[Record excerpts Boundary: Start]
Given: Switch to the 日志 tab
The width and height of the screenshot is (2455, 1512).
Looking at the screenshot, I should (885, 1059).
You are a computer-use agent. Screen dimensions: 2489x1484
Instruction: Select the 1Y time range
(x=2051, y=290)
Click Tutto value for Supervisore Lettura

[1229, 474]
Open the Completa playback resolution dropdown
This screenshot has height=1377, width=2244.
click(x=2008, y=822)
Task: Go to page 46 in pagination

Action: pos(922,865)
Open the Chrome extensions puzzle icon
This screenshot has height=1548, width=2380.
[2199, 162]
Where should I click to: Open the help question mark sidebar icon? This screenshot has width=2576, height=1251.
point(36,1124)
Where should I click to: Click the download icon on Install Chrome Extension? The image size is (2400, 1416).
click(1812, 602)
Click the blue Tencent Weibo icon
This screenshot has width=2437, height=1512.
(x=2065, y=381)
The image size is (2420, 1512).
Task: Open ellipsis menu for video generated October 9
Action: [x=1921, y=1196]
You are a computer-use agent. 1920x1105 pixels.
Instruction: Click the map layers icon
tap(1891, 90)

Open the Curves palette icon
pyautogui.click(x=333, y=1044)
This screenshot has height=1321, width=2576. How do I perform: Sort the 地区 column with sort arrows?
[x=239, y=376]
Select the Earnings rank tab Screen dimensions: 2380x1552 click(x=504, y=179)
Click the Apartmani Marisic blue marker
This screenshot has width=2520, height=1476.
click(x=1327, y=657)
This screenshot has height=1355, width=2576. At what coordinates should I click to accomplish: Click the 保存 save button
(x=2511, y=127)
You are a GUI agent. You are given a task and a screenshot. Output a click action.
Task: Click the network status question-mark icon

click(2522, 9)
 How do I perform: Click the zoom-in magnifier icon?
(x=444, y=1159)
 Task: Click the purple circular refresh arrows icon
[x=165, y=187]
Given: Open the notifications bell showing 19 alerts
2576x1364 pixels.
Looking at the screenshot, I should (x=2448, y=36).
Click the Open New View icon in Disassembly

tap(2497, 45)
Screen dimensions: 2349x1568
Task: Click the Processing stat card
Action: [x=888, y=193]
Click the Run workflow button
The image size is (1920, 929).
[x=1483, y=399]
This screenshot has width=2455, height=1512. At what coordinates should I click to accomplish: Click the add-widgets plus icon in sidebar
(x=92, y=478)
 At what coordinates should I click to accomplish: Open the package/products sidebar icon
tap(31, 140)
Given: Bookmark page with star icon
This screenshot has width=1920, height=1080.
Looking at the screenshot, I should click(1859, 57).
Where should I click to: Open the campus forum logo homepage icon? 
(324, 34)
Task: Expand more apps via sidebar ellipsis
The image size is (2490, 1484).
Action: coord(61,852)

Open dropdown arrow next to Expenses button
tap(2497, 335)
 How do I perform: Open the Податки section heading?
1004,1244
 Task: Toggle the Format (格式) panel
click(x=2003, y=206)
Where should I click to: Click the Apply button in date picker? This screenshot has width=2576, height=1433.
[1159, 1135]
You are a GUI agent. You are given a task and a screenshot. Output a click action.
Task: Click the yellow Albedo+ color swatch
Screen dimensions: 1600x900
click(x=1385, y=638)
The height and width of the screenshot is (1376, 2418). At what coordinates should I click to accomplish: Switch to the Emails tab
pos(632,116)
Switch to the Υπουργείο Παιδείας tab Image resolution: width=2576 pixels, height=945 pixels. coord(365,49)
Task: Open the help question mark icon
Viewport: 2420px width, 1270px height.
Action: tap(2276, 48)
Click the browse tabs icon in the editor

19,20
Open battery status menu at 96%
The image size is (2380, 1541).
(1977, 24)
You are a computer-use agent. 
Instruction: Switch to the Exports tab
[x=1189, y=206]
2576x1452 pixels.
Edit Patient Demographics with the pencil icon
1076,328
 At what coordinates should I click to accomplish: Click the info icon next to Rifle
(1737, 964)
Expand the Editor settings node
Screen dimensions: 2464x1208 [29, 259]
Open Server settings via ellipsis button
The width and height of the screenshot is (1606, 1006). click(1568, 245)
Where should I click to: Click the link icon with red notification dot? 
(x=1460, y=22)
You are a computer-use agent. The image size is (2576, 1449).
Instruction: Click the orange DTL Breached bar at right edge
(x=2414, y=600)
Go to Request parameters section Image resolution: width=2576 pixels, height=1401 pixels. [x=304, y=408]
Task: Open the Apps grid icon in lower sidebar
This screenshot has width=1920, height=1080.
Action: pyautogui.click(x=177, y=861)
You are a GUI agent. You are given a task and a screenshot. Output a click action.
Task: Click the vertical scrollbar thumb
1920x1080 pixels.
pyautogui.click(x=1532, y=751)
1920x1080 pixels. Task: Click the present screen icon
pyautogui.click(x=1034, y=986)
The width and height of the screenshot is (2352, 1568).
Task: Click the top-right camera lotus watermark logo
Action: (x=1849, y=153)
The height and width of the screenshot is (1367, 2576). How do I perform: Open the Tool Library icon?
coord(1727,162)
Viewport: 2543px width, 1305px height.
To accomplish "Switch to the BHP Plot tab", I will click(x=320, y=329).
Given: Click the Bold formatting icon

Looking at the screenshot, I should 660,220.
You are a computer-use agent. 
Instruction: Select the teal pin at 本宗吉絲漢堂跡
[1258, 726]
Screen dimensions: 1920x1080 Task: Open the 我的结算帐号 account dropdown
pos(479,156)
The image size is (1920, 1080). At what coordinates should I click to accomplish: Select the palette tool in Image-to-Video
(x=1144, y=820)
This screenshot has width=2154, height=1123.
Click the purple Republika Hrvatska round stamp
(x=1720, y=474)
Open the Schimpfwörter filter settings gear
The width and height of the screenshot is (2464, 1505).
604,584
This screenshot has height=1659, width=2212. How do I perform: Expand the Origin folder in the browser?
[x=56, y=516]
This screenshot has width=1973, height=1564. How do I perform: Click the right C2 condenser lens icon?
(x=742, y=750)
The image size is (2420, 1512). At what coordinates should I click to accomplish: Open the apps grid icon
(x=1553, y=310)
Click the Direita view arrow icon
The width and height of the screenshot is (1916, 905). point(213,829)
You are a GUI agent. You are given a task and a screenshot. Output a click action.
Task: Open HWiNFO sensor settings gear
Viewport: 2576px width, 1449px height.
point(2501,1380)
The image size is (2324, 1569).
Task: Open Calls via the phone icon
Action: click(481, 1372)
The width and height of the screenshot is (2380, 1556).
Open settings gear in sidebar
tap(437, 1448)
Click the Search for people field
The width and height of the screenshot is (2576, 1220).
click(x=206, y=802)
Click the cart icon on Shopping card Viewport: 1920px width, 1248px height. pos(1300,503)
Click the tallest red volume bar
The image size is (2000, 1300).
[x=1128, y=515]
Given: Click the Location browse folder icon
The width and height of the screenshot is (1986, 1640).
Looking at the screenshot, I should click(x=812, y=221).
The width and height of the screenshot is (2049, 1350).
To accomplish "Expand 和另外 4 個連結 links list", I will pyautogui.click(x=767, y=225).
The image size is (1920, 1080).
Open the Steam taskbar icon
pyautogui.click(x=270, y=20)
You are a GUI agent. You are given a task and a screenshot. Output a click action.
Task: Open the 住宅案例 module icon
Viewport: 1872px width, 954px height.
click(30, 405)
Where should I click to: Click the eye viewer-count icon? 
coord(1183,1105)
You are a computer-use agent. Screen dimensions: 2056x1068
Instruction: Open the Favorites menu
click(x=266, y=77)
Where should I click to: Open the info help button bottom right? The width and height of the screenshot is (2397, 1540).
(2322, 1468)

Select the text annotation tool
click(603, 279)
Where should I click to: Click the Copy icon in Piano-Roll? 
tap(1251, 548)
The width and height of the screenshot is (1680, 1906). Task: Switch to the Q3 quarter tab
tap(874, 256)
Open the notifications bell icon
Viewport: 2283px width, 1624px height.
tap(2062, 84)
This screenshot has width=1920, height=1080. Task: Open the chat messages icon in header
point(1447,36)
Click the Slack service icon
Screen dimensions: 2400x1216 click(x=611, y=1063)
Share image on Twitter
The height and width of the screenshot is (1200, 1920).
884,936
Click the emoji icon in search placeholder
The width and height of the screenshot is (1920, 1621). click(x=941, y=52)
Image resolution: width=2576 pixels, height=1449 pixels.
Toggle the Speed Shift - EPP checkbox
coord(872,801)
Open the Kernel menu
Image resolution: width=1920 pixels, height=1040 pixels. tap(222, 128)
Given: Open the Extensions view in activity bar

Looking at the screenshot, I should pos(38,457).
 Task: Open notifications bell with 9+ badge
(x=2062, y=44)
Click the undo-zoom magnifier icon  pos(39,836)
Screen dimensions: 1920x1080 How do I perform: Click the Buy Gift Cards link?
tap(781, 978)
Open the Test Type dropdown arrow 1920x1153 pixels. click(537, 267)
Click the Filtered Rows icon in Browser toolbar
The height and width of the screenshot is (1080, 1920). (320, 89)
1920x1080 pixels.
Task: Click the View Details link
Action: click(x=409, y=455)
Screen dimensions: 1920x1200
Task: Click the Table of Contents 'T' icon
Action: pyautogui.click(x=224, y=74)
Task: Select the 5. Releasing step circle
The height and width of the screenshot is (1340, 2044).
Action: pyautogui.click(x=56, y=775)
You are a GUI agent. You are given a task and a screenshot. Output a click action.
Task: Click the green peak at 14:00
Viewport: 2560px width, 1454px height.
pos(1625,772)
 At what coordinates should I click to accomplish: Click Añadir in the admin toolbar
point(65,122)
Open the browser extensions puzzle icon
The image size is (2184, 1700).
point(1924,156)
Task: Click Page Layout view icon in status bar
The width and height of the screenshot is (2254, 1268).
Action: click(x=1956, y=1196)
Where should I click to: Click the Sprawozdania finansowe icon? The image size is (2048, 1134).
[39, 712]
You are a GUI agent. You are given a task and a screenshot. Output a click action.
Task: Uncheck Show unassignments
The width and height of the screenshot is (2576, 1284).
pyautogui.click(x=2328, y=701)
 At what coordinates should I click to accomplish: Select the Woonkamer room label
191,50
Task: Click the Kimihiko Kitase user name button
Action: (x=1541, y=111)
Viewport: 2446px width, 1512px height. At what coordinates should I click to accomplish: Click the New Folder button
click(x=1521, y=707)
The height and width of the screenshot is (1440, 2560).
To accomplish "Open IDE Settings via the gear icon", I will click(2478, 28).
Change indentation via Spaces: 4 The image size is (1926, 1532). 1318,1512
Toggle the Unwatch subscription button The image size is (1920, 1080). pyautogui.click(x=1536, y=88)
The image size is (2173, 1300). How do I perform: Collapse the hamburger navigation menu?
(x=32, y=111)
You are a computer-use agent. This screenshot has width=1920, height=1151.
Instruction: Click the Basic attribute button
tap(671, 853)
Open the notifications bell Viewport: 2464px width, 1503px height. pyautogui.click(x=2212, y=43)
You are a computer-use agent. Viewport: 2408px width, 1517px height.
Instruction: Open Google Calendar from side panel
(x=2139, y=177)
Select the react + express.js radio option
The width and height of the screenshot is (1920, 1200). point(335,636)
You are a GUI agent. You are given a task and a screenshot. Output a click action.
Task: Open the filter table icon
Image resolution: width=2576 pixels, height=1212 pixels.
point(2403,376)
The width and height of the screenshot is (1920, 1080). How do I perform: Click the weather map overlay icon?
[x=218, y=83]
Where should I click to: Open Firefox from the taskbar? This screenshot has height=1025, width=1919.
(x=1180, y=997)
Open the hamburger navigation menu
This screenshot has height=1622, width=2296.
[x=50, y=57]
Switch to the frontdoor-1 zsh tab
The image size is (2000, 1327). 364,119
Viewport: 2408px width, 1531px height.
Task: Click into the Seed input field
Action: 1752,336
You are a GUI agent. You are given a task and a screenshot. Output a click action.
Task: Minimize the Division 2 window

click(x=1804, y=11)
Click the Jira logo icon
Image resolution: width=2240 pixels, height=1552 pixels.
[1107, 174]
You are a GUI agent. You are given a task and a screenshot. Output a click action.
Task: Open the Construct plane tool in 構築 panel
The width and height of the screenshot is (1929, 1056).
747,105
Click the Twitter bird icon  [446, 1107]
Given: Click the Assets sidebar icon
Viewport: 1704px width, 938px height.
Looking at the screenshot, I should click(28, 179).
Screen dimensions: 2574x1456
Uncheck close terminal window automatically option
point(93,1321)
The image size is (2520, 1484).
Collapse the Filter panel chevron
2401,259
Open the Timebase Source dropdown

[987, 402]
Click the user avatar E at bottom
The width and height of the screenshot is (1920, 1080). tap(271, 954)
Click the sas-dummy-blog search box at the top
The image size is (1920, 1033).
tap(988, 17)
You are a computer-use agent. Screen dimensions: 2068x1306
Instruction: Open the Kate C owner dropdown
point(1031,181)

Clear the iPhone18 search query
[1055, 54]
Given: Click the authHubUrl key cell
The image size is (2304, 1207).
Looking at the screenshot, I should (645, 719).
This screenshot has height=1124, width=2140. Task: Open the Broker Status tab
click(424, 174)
[Record excerpts Boundary: End]
Copy out each line from the preceding entries that mentions the word "computer".

You are a computer-use agent. Screen dimensions: 2489x1484
You are a computer-use agent. 1920x1105 pixels.
You are a computer-use agent. 
You are a computer-use agent. The image size is (2576, 1449).
You are a computer-use agent. 
You are a computer-use agent. Screen dimensions: 2056x1068
You are a computer-use agent. This screenshot has width=1920, height=1151.
You are a computer-use agent. Viewport: 2408px width, 1517px height.
You are a computer-use agent. Screen dimensions: 2068x1306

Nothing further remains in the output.